Trotz der Tatsache, dass der Lautsprecherwagen aufgrund technischer Pannen die meiste Zeit ruhig war, war es eine laute und nicht zu überhörende Demo. Nach fast drei Stunden war dann schließlich der Platz der Abschlusskundgebung in unmittelbarer Nähe des Tagungsortes der
„Sicherheitskonferenz“ erreicht. Dort war bereits ein riesiger Kessel mit Absperrgittern aufgebaut, um zu verhindern, dass einzelne Gruppen sich dem Tagungsort noch weiter nähern. Anfängliche Gerüchte, es käme jetzt keiner mehr von dem Platz weg, erwiesen sich jedoch als unbegründet.

Nach Abschluss der Kundgebung versuchten einige TeilnehmerInnen noch zum Polizeipräsidium in der Ettstraße vorzudringen, um die dort einsitzenden Festgenommenen zu unterstützen. Die Ettstraße war aber komplett abgeriegelt und es kam auch hier nochmal zu einigen Festnahmen. Gruppen abziehender DemonstrantInnen wurden von Greiftrupps quer durch die Innenstadt gehetzt, zum Teil eingekesselt und verhaftet. Den ganzen Nachmittag über bis in den frühen Abend hinein versuchte die Einsatzleitung mit Hubschraubern einzelne TeilnehmerInnen der Demo zu identifizieren und im Stadtgebiet noch festnehmen zu lassen. Ein Mensch, der bereits heftig heftig blutete, wurde z.B. von den Bullen äußerst unsanft aus dem Kaufhof geschleift.

Am Samstag Abend fanden dann noch in Gebäuden in Giesing und im Westend zwei Scheinbesetzungen statt, die eindeutig Position gegen die „Sicherheitskonferenz“ bezogen.
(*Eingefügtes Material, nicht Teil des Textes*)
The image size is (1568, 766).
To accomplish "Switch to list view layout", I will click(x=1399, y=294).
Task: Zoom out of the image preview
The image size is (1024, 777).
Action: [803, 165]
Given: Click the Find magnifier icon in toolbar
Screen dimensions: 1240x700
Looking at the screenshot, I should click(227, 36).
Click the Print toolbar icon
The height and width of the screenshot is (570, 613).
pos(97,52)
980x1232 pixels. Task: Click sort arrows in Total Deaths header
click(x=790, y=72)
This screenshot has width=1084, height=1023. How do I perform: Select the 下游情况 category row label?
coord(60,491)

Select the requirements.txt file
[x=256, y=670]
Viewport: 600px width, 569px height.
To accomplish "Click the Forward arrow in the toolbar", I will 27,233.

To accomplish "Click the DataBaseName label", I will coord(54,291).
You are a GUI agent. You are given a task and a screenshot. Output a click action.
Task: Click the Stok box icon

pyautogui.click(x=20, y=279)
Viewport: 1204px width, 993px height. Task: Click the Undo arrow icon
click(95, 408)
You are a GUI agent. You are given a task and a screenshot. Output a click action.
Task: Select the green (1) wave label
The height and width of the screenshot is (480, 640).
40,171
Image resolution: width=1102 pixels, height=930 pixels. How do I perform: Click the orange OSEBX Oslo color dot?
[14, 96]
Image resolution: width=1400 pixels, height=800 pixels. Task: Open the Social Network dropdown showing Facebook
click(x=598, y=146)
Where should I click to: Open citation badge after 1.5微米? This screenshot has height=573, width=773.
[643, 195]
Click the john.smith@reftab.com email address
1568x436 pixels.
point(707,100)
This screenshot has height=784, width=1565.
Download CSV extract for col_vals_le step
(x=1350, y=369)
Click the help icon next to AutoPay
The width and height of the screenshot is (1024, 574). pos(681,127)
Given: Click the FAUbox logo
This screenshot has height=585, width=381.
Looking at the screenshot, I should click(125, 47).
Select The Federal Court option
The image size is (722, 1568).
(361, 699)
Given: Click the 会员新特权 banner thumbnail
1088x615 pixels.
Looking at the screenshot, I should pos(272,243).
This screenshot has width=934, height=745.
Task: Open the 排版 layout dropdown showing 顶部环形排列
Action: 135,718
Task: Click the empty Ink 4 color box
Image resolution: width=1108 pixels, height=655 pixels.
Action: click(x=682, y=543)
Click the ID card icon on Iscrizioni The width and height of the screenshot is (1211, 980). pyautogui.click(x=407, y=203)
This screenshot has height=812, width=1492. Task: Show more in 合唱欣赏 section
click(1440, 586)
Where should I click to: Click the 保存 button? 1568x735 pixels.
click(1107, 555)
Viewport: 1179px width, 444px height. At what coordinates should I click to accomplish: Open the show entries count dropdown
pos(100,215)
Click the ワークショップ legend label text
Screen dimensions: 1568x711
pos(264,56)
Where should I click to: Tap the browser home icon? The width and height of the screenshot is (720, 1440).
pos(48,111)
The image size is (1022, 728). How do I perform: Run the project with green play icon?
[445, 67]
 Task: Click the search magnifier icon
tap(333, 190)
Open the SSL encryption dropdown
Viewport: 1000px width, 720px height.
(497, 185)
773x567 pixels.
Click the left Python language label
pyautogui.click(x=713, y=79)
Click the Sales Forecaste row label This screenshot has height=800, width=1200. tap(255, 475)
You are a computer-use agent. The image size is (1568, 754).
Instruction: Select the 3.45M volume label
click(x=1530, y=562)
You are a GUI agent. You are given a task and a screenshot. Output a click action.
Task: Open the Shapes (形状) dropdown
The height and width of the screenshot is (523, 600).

Sachschaden entstand dann noch in der Nacht zum Sonntag als Unbekannte am Stiglmaierplatz etwa zehn Schaufensterscheiben entglasten, für die Bullen war jedoch sofort klar, dass es sich bei dieser Aktion nur um auswärtige Autonome handeln konnte.

Insgesamt kam es am Samstag zu ca. 60 Festnahmen, laut EA sind an diesem Wochenende fast 300 Leute eingefahren. Im Polizeibericht ist die Rede von 74 Festnahmen, 177 Gewahrsamnahmen und 8 Identitätsfeststellungen.

Dem EA liegen Berichte vor, nach denen in den Zellen des Polizeipräsidiums erkrankte und verletzte Festgenommene die medizinische Versorgung verweigert wurde. Gefangene bekamen stundenlang kein Essen oder ausreichende Decken in der Nacht. Ein Gefangener wurde in Polizeigewahrsam von mehreren Polizisten körperlich misshandelt. Er wurde eine Treppe herunter gestoßen und getreten, u.a. in die Genitalien. Gegen den in Österreich lebenden türkischen Staatsangehörigen wurde später vom Ermittlungsrichter wegen Fluchtgefahr Untersuchungshaft verhängt. Dies wird begründet mit der österreichischen Meldeadresse des Beschuldigten. Alle anderen Verhafteten jedoch sind mittlerweile wieder auf freien Fuß gesetzt, auch Betroffene aus anderen Ländern.

Am Donnerstag, 12.02.04, soll es eine Soliaktion für diesen Genossen geben!

Eine Einschätzung und politische Auswertung des Wochenendes steht noch aus, dafür brauchen wir noch den Raum für eine gemeinsame Auseinandersetzung, fürs erste nur soviel: Der Zynismus des bayerischen Innenministers Beckstein, der die „professionelle Arbeit“ der Polizei am Wochenende in seiner Pressemitteilung rühmt, ist nicht zu überbieten. Wer die Brutalität der Einsatzkräfte, die sich willkürlich durch das Wochenende prügelten, als professionelle Arbeit tituliert, der macht offen welch Geistes Kind er ist. Die sogenannte „Bayerische Linie“ würde sogar jeglichem Polizeistaat alle Ehre machen.